Finding most recent date based on consecutive dates - sql

I have s table that lists absences(holidays) of all employees, and what we would like to find out is who is away today, and the date that they will return.
Unfortunately, absences aren't given IDs, so you can't just retrieve the max date from an absence ID if one of those dates is today.
However, absences are given an incrementing ID per day as they are inputt, so I need a query that will find the employeeID if there is an entry with today's date, then increment the AbsenceID column to find the max date on that absence.
Table Example (assuming today's date is 11/11/2014, UK format):
AbsenceID EmployeeID AbsenceDate
100 10 11/11/2014
101 10 12/11/2014
102 10 13/11/2014
103 10 14/11/2014
104 10 15/11/2014
107 21 11/11/2014
108 21 12/11/2014
120 05 11/11/2014
130 15 20/11/2014
140 10 01/03/2015
141 10 02/03/2015
142 10 03/03/2015
143 10 04/03/2015
So, from the above, we'd want the return dates to be:
EmployeeID ReturnDate
10 15/11/2014
21 12/11/2014
05 11/11/2014
Edit: note that the 140-143 range couldn't be included in the results as they appears in the future, and none of the date range of the absence are today.
Presumably I need an iterative sub-function running on each entry with today's date where the employeeID matches.
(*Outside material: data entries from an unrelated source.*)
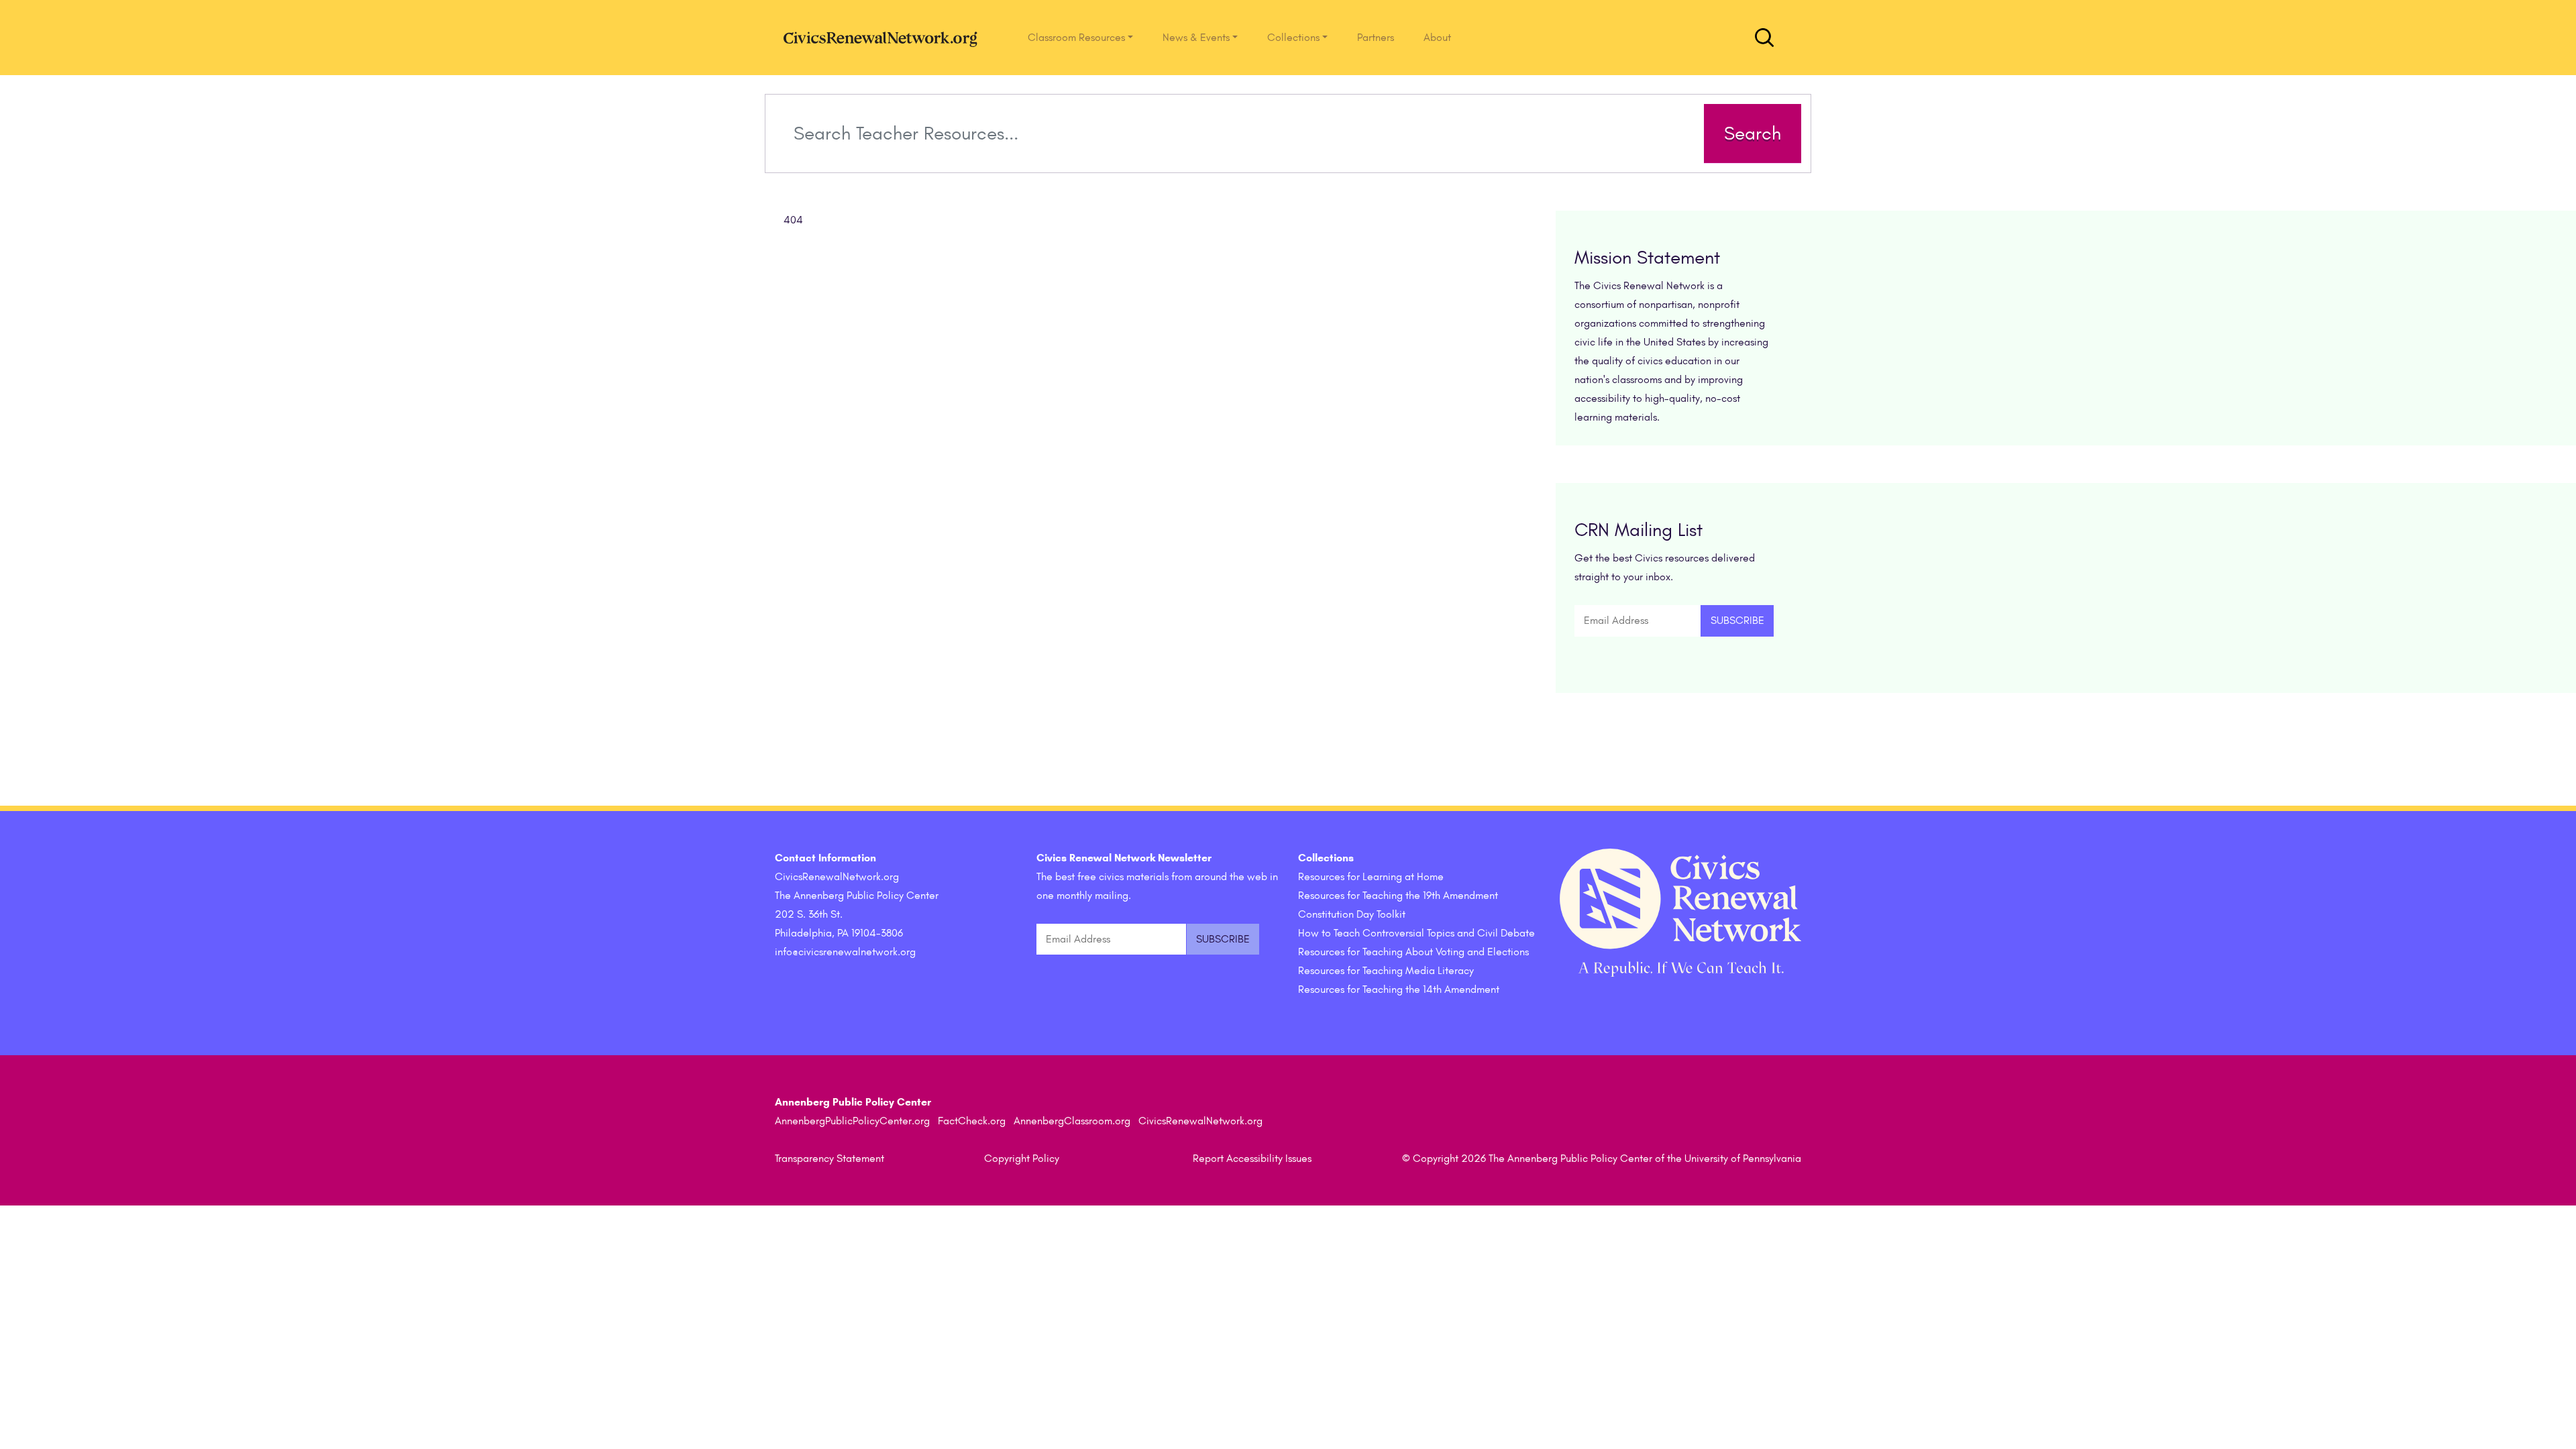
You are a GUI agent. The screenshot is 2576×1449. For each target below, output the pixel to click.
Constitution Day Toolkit (1351, 914)
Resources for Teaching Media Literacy (1386, 971)
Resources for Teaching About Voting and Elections (1413, 952)
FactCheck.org (972, 1121)
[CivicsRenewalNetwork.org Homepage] (884, 37)
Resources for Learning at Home (1371, 877)
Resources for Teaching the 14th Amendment (1398, 989)
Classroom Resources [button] (1076, 38)
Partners (1375, 38)
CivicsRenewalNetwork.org (1200, 1121)
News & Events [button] (1196, 38)
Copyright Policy (1021, 1158)
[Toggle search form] (1764, 37)
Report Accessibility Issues (1252, 1158)
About (1437, 38)
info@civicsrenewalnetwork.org (845, 952)
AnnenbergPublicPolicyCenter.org (852, 1121)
So based on what I believe you're asking, you want to return a list of the people that are off today and when they are expected back based on the holidays that you have recorded in the system, which should only work only on consecutive days.
SQL Fiddle Demo
Schema Setup:
CREATE TABLE EmployeeAbsence
([AbsenceID] int, [EmployeeID] int, [AbsenceDate] DATETIME)
;
INSERT INTO EmployeeAbsence
([AbsenceID], [EmployeeID], [AbsenceDate])
VALUES
(100, 10, '2014-11-11'),
(101, 10, '2014-11-12'),
(102, 10, '2014-11-13'),
(103, 10, '2014-11-14'),
(104, 10, '2014-11-15'),
(107, 21, '2014-11-11'),
(108, 21, '2014-11-12'),
(120, 05, '2014-11-11'),
(130, 15, '2014-11-20')
;
Recursive CTE to generate the output:
;WITH cte AS (
SELECT EmployeeID, AbsenceDate
FROM dbo.EmployeeAbsence
WHERE AbsenceDate = CAST(GETDATE() AS DATE)
UNION ALL
SELECT e.EmployeeID, e.AbsenceDate
FROM cte
INNER JOIN dbo.EmployeeAbsence e ON e.EmployeeID = cte.EmployeeID
AND e.AbsenceDate = DATEADD(d,1,cte.AbsenceDate)
)
SELECT cte.EmployeeID, MAX(cte.AbsenceDate)
FROM cte
GROUP BY cte.EmployeeID
Results:
| EMPLOYEEID | Return Date |
|------------|---------------------------------|
| 5 | November, 11 2014 00:00:00+0000 |
| 10 | November, 15 2014 00:00:00+0000 |
| 21 | November, 12 2014 00:00:00+0000 |
Explanation:
The first SELECT in the CTE gets employees that are off today with this filter:
WHERE AbsenceDate = CAST(GETDATE() AS DATE)
This result set is then UNIONED back to the EmployeeAbsence table with a join that matches EmployeeID as well as the AbsenceDate + 1 day to find the consecutive days recursively using:
-- add a day to the cte.AbsenceDate from the first SELECT
e.AbsenceDate = DATEADD(d,1,cte.AbsenceDate)
The final SELECT simply groups the cte results by employee with the MAX AbsenceDate that has been calculated per employee.
SELECT cte.EmployeeID, MAX(cte.AbsenceDate)
FROM cte
GROUP BY cte.EmployeeID
Excluding Weekends:
I've done a quick test based on your comment and the below modification to the INNER JOIN within the CTE should exclude weekends when adding the extra days if it detects that adding a day will result in a Saturday:
INNER JOIN dbo.EmployeeAbsence e ON e.EmployeeID = cte.EmployeeID
AND e.AbsenceDate = CASE WHEN datepart(dw,DATEADD(d,1,cte.AbsenceDate)) = 7
THEN DATEADD(d,3,cte.AbsenceDate)
ELSE DATEADD(d,1,cte.AbsenceDate) END
So when you add a day: datepart(dw,DATEADD(d,1,cte.AbsenceDate)) = 7, if it results in Saturday (7), then you add 3 days instead of 1 to get Monday: DATEADD(d,3,cte.AbsenceDate).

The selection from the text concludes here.